El silencio en la habitación se rompió cuando Daeron entró con una bandeja de pastelillos. Su rostro se iluminó al ver a Rhaenyra.
—Oh, hermana, es un placer verte después de tanto tiempo —dijo, ignorando las migajas de pastel que decoraban sus labios.
Rhaenyra sonrió y acarició su mejilla con ternura.

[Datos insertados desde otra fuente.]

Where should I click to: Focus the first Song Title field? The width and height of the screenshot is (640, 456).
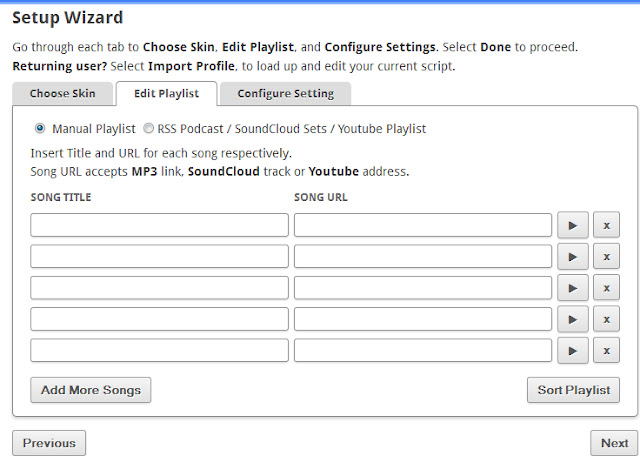(x=159, y=225)
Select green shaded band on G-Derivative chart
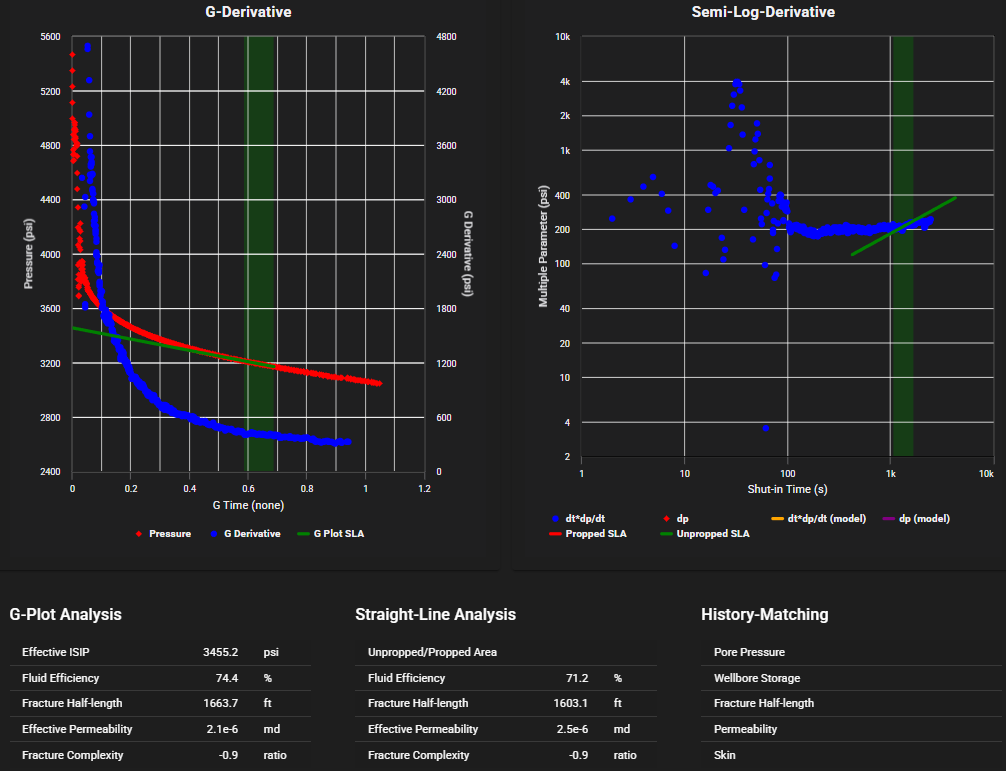The width and height of the screenshot is (1006, 771). tap(261, 250)
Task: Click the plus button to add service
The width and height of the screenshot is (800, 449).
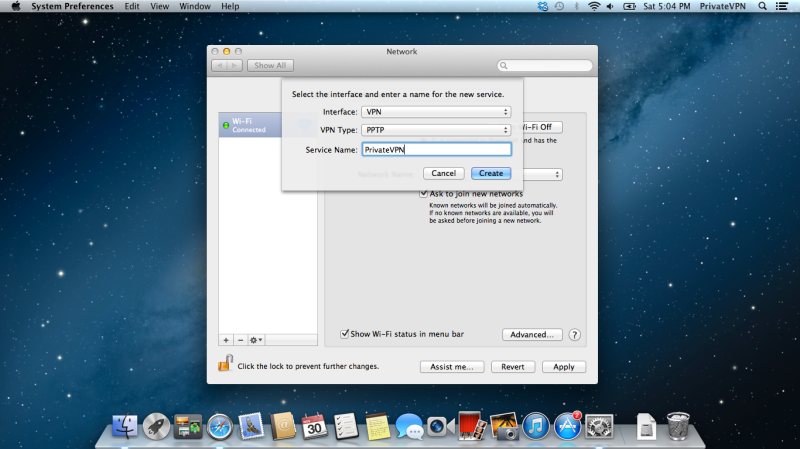Action: click(225, 340)
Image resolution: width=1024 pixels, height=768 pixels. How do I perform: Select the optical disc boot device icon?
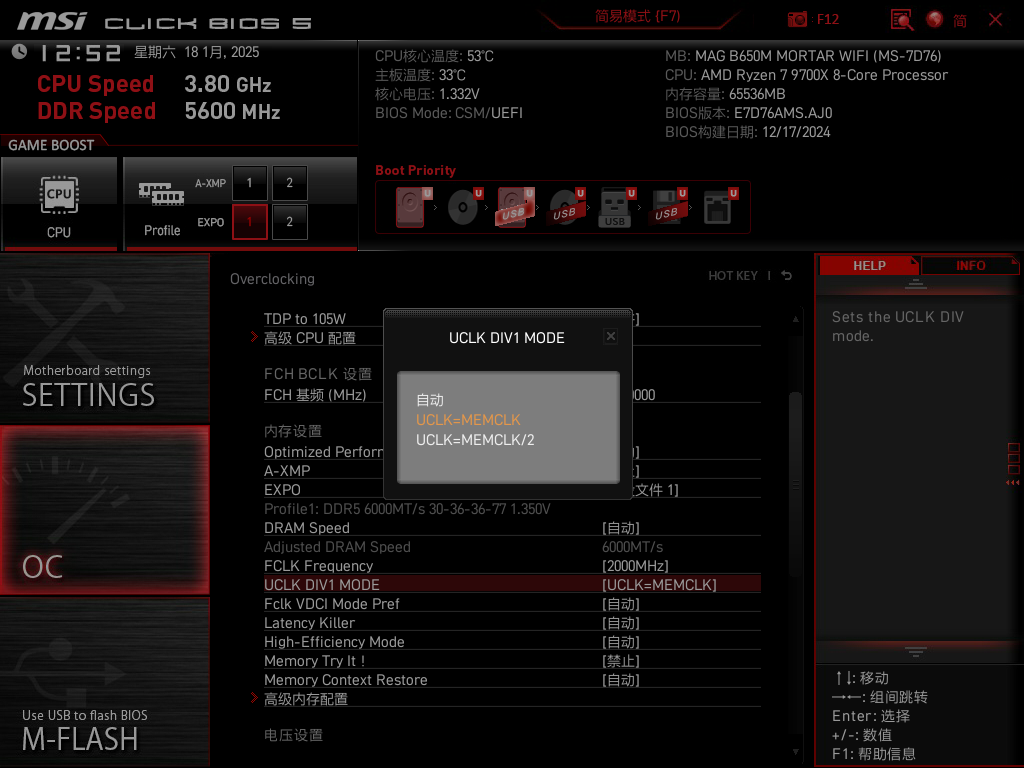pos(463,208)
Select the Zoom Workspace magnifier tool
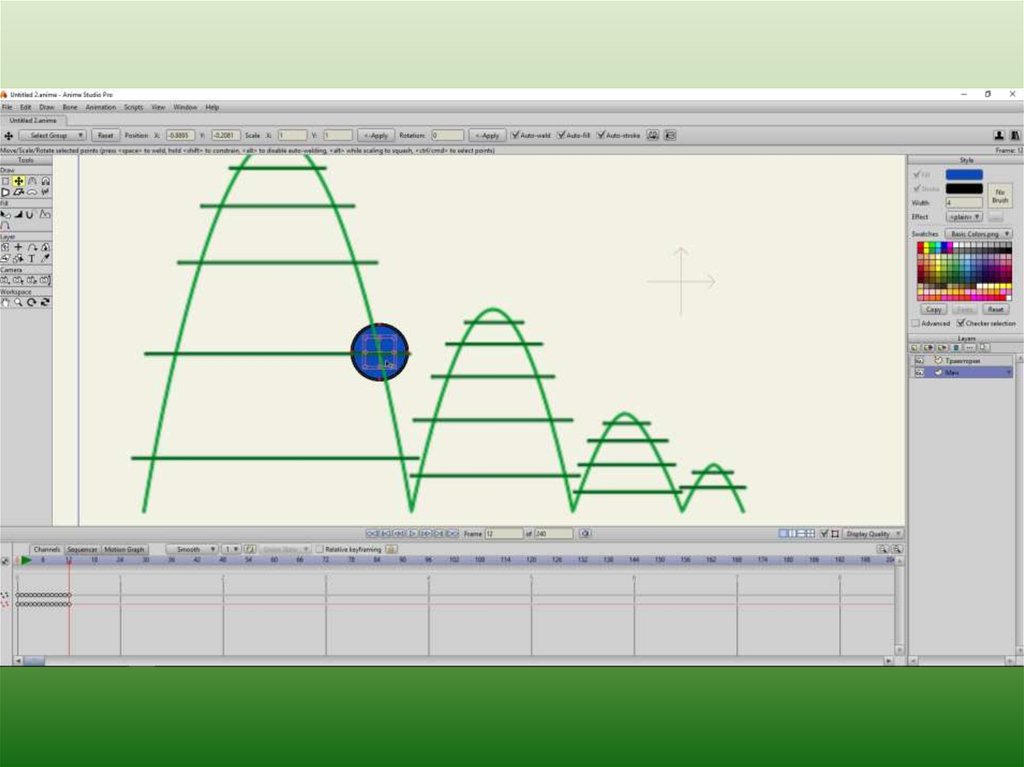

—Los pastelillos siempre fueron mis favoritos —dijo, tomando uno antes de dirigirse a la puerta—. Piensen en lo que les dije. Si quieren hablar, estaré esperándolos.
Se marchó con rapidez, ocultando las lágrimas que finalmente escaparon. Su yo del pasado habría detestado este momento, pero sabía que era necesario. Los dioses no les habían dado esta oportunidad para volver a ser los mismos.
En la habitación, Daeron observó la bandeja con frustración.
—Vaya, siempre me pierdo el chisme —murmuró mientras tomaba un pastelillo—. Mierda, se llevó el que me gustaba.